Night shift work has been associated with a variety of adverse health effects. New research adds to these, suggesting that the body's ability to repair DNA damage may be inhibited by night shifts.
Additionally, some studies have indicated that night shifts may increase a person's risk of developing lung cancer and cardiovascular disease.
Now, new research examines how night shifts influence the body's ability to repair its DNA. The first author of the study is Dr. Parveen Bhatti, of the Fred Hutchinson Cancer Research Center in Seattle, Washington.
The findings were published in the journal Occupational & Environmental Medicine.
Building on previous research
In a previous study, Dr. Bhatti and colleagues showed that sleeping during the day correlated with lower levels of 8-hydroxydeoxyguanosine (8-OH-dG), which is a chemical released as a byproduct by the body when it works to repair its own DNA.
The authors were therefore led to believe that these low levels of 8-OH-dG found in the urine may indicate the body's impaired ability to repair its cellular damage.
They also hypothesized that the reduced levels of urinary 8-OH-dG may be due to the fact that our bodies produce less melatonin during day sleep compared with night sleep.
To further explore this idea, Dr. Bhatti and colleagues set out to examine whether night work also correlates with reduced urinary levels of 8-OH-dG.
The authors explain the motivation for their new research, saying, "If excretion of 8-OH-dG during night work among these subjects is also decreased relative to night sleep, it would provide additional support for our hypothesis that reduced melatonin among shift workers is associated with decreased oxidative DNA damage repair capacity."
Night shifts may inhibit DNA repair
Dr. Bhatti and colleagues selected 50 shift workers from the 223 included in their former research.

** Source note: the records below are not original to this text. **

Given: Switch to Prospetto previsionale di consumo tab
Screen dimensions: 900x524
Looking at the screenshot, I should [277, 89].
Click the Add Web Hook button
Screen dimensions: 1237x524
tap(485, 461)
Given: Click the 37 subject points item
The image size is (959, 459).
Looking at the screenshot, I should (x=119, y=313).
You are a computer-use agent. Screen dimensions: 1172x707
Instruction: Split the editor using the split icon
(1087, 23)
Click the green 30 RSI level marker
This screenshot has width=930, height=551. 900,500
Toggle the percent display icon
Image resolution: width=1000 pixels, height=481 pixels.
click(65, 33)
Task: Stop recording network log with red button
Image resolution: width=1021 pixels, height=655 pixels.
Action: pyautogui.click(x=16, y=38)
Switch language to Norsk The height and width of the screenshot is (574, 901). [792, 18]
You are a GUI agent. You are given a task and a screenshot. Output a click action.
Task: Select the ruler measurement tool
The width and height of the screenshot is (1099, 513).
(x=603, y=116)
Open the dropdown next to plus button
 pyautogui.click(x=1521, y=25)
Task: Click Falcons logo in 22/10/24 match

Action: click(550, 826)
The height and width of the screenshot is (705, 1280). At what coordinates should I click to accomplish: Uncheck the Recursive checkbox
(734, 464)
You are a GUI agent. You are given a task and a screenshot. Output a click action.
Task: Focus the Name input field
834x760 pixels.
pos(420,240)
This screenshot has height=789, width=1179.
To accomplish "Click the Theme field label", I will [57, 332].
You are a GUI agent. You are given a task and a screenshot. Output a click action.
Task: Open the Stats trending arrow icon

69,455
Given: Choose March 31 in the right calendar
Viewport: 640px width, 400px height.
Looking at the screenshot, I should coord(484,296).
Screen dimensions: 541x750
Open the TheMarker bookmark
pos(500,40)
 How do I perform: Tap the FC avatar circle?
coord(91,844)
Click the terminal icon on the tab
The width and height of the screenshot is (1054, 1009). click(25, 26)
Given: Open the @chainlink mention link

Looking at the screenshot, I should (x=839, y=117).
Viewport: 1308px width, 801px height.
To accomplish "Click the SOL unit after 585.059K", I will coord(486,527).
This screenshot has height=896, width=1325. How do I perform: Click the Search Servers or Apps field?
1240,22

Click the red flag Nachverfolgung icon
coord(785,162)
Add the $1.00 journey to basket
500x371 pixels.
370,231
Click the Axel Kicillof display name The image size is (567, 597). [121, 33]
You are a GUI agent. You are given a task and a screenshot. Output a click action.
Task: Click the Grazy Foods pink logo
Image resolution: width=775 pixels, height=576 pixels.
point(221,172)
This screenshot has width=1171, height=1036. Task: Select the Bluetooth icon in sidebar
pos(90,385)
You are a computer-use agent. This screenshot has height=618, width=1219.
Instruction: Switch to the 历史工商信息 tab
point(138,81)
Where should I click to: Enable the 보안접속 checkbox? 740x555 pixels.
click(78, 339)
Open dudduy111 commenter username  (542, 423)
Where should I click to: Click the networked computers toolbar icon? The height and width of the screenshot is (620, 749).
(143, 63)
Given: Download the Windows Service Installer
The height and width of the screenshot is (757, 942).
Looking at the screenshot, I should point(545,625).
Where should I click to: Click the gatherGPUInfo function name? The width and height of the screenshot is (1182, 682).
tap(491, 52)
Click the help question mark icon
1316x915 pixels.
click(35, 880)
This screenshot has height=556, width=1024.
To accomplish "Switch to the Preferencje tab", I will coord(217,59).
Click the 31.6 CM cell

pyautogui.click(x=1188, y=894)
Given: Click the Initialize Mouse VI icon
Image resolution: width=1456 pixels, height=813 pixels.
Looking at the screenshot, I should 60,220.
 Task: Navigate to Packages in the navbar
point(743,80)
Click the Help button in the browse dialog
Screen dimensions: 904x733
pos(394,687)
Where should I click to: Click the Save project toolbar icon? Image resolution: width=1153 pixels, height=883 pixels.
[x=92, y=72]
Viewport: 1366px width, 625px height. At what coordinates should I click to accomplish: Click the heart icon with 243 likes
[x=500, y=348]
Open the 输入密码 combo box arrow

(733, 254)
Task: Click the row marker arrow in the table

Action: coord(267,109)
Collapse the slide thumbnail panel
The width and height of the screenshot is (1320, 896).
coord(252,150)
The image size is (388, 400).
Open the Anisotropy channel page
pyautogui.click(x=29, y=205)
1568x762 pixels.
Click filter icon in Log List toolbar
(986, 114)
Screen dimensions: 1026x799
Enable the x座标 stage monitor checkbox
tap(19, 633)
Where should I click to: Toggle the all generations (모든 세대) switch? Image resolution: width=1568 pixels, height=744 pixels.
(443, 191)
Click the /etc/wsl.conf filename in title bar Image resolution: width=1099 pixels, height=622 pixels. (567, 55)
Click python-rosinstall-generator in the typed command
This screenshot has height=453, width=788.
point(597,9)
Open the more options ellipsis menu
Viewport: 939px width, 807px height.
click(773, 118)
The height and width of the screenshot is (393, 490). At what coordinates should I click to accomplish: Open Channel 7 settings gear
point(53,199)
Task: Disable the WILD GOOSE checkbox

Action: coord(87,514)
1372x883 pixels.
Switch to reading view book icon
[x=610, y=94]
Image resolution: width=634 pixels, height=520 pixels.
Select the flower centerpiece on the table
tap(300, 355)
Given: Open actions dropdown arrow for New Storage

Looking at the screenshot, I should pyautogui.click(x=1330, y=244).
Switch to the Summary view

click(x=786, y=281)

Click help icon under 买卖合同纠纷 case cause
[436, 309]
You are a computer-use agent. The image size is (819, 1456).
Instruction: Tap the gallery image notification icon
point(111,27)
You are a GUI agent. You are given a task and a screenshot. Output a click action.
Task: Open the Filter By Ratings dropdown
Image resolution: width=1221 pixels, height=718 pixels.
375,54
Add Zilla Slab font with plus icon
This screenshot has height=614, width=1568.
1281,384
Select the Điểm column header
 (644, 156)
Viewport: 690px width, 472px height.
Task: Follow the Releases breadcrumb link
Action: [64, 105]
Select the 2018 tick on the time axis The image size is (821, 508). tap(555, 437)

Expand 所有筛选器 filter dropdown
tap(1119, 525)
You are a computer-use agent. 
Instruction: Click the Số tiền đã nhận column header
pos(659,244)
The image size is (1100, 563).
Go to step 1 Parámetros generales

These shift workers had the widest gap between their levels of circulating melatonin when they were working at night and when they engaged in normal night sleep.
The levels of circulating melatonin were assessed by measuring 6-sulfatoxymelatonin levels in the urine.
To measure 8-OH-dG levels, Dr. Bhatti and colleagues used "high-performance liquid chromatography with electrochemical detection." They then used mixed effects models to compare night work 8-OH-dG levels with night sleep 8-OH-dG levels.
The study found that melatonin levels were drastically lower during night work than during night sleep.
The researchers also adjusted for possible confounders, such as alcohol use and shorter sleep duration during the day before the night shift. After the adjustments, 8-OH-dG levels were 80 percent lower than the levels recorded during night sleep.
"Our results," write the authors, "indicate that, relative to night sleep, reduced melatonin production among shift workers during night work is associated with significantly reduced urinary excretion of 8-OH-dG."
Dr. Bhatti and colleagues also explain what these results mean, saying, "This likely reflects a reduced capacity to repair oxidative DNA damage due to insufficient levels of melatonin and may result in cells harboring higher levels of DNA damage."
"If such effects are confirmed, melatonin supplementation should be explored as an intervention to reduce the occurrence of potentially carcinogenic DNA damage among shift workers."
Furthermore, the authors note that a so-called NER molecular pathway is believed to play a key role in DNA damage repair - and some studies have indicated that the production of melatonin enhances the activity of NER genes.
Limitations of the study include the observational nature of the research, meaning that no conclusions could be drawn on cause and effect. Additionally, the population sample was limited to Caucasian healthcare workers, so it is difficult to generalize the findings to a wider population.